第193章 来訪
「――――ねぇエレン、もうすぐ港が完成するんだ。マーレ工兵の力を借りたらすごく早く進むようになってさ。」
その日、僕とミカサはウォール・マリア内に身を隠すエレンに会いに行っていた。イェレナ達が最も欲する存在であるエレンを、まさか同じ兵站拠点に置いておくわけにはいかなくて……エレンを隔離して隠している。
エレンはただ黙々と……新しい銃器の扱いを練習して、いくつもいくつも的を撃ち抜いていた。

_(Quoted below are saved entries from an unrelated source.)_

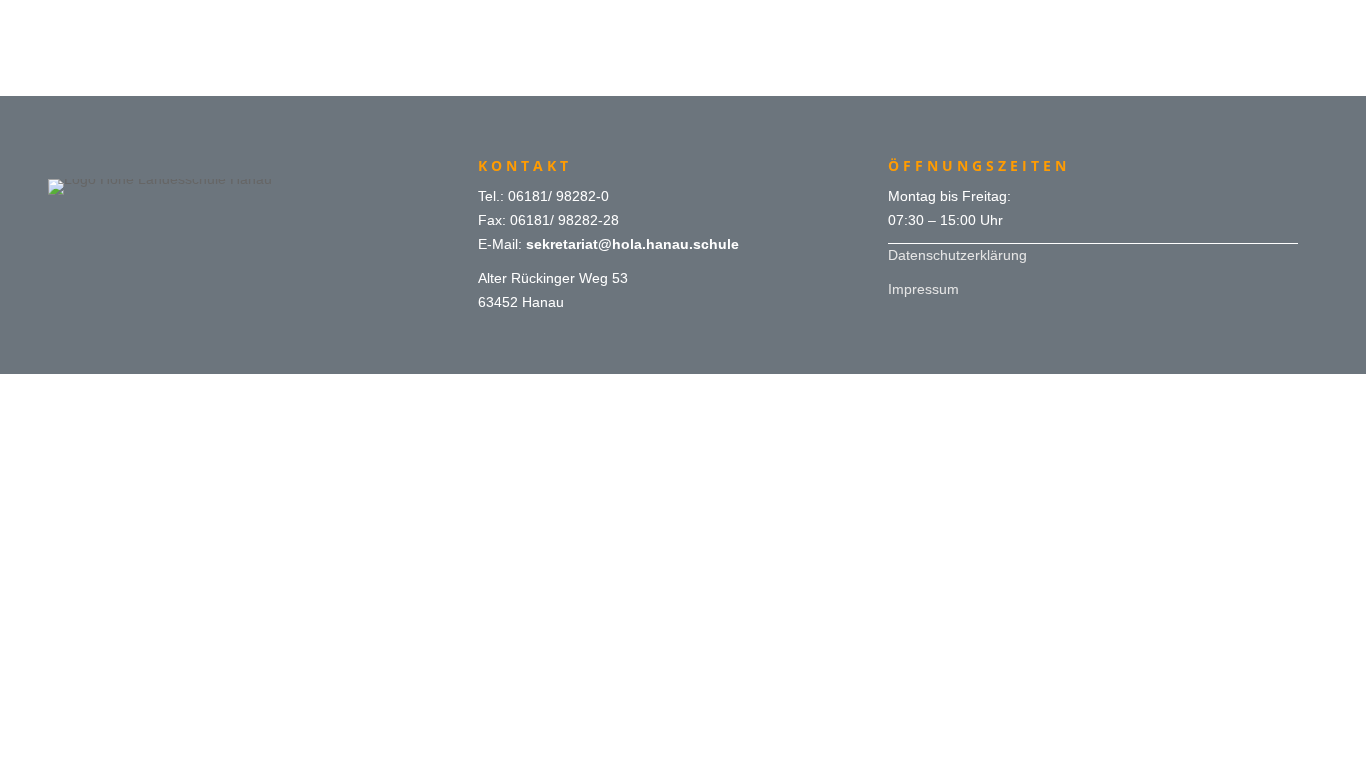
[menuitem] (682, 22)
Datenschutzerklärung (957, 255)
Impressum (923, 289)
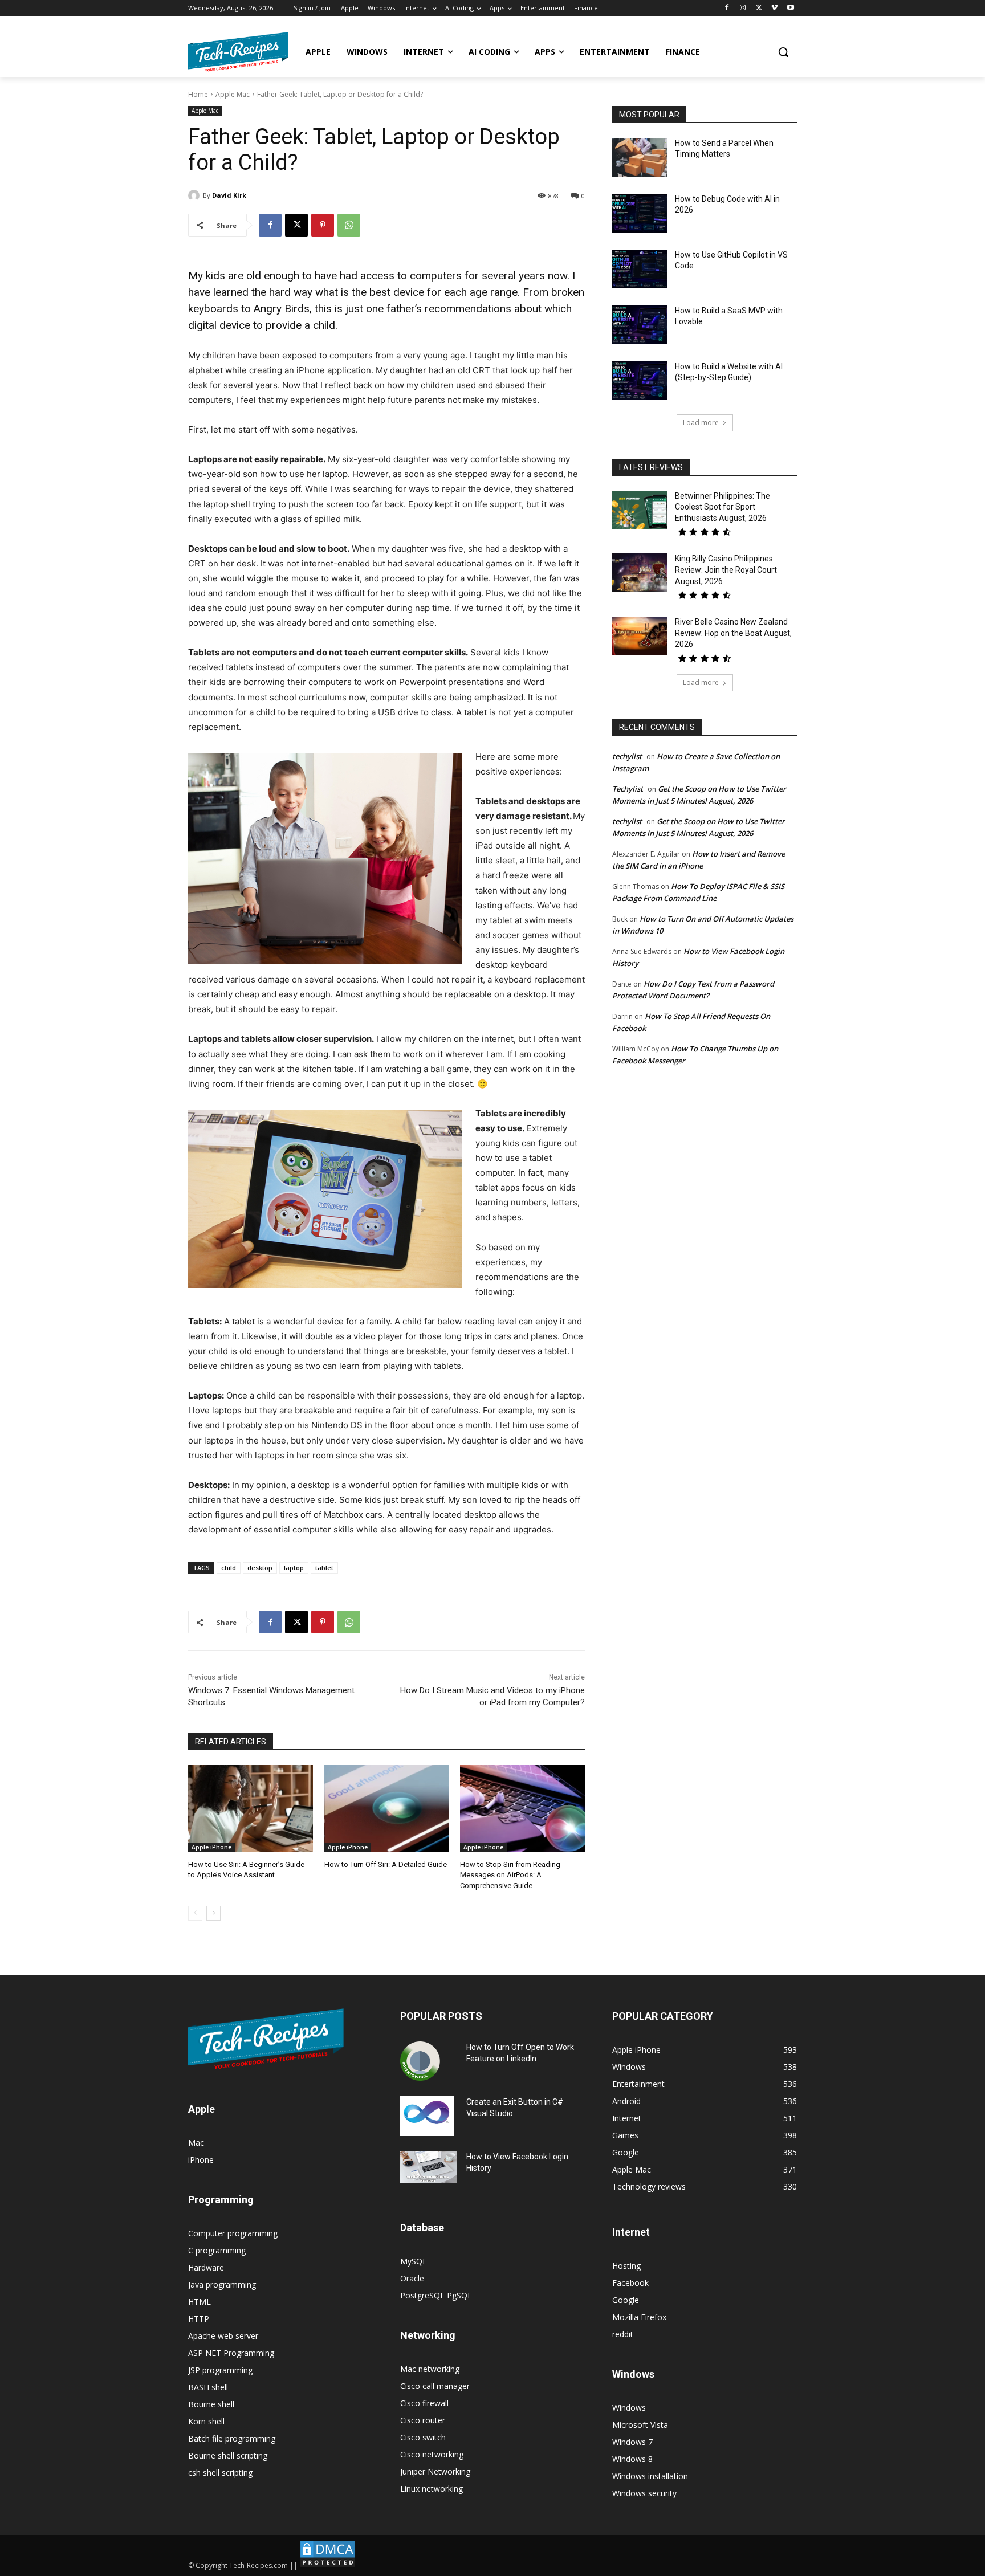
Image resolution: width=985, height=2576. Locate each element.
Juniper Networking (435, 2471)
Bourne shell (211, 2404)
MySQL (413, 2261)
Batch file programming (231, 2438)
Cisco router (422, 2420)
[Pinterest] (322, 225)
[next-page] (213, 1913)
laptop (294, 1567)
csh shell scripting (220, 2472)
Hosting (626, 2265)
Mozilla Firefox (639, 2317)
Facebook (630, 2282)
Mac (196, 2142)
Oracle (412, 2278)
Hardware (206, 2267)
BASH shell (208, 2387)
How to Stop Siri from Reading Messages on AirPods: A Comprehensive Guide (510, 1874)
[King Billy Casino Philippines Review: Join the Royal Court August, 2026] (639, 572)
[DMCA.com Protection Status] (327, 2565)
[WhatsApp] (348, 225)
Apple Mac (232, 94)
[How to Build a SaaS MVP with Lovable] (639, 324)
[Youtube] (790, 8)
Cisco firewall (424, 2403)
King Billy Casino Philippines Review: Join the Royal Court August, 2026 (726, 569)
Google (625, 2299)
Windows (629, 2407)
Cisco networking (431, 2454)
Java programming (222, 2284)
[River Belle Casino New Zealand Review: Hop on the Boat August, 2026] (639, 636)
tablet (324, 1567)
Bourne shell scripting (227, 2455)
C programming (217, 2250)
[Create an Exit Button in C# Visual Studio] (427, 2116)
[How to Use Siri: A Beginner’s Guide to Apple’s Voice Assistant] (250, 1808)
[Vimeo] (774, 8)
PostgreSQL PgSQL (436, 2295)
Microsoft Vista (640, 2424)
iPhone (201, 2159)
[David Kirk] (195, 195)
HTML (199, 2301)
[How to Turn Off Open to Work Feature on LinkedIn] (420, 2061)
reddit (622, 2334)
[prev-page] (195, 1913)
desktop (259, 1567)
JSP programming (220, 2370)
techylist (627, 756)
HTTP (198, 2318)
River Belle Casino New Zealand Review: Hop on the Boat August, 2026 (733, 633)
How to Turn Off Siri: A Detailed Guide (385, 1864)
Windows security (644, 2493)
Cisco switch (423, 2437)
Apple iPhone (211, 1847)
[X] (759, 8)
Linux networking (431, 2488)
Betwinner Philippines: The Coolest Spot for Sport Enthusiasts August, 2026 (722, 507)
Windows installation (650, 2476)
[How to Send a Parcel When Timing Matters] (639, 157)
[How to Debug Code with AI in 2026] (639, 213)
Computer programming (233, 2233)
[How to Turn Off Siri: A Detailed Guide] (386, 1808)
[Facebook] (727, 8)
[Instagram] (743, 8)
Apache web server (223, 2335)
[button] (783, 52)
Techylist (627, 789)
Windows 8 (632, 2458)
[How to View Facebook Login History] (428, 2167)
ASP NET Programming (231, 2352)
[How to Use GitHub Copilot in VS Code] (639, 269)
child (228, 1567)
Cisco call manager (435, 2386)
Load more (701, 422)
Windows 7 (632, 2441)
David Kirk (229, 195)
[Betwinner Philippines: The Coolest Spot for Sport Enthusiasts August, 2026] (639, 510)
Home (198, 94)
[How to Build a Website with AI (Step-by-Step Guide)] (639, 380)
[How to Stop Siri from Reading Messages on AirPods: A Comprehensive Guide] (522, 1808)
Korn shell (206, 2421)
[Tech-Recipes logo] (238, 52)
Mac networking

――――来たる日に、 “敵” をそうすることを想定しているみたいに。
「よく協力してくれたね。」
「そりゃ最初はお互い疑心暗鬼でまったく上手くいかなかったよ。でも時間をかけて肩書を抜きにして人同士向き合えば……きっとわかりあえる。」
僕の言葉に、エレンは肯定も相槌も打たなかった。
――――この時からもう、僕達とエレンの間には……小さな歪みがあったのかもしれない。
「アルミン。ベルトルトの記憶は何か見たか?」
「あぁ……いや、役に立ちそうなものは何も。」
「時間は無ぇぞ。ジークの寿命はあと3年もねぇ。」
「うん……そのことなんだけど。」
僕は……ずっと不安に思っていたその胸中を、話した。
「このまま……イェレナ達の作戦通りに進めていいのかな?」
「何か問題が?」
ミカサが僕に目線をやった。
―――確かに今の兵站拠点での様子を見ている限り……万事うまく運んでいる。まるで……さも未来は明るいかのように、見える。
――――でも……。
「本当に…… “地鳴らし” で世界を脅すことでしかエルディア人を守る術は無いのかな……って。それじゃあ本当に世界を恐怖に陥れる悪夢だ。」
――――甘い事だって、わかってる。でも……最善を目指さずに諦めたくはない。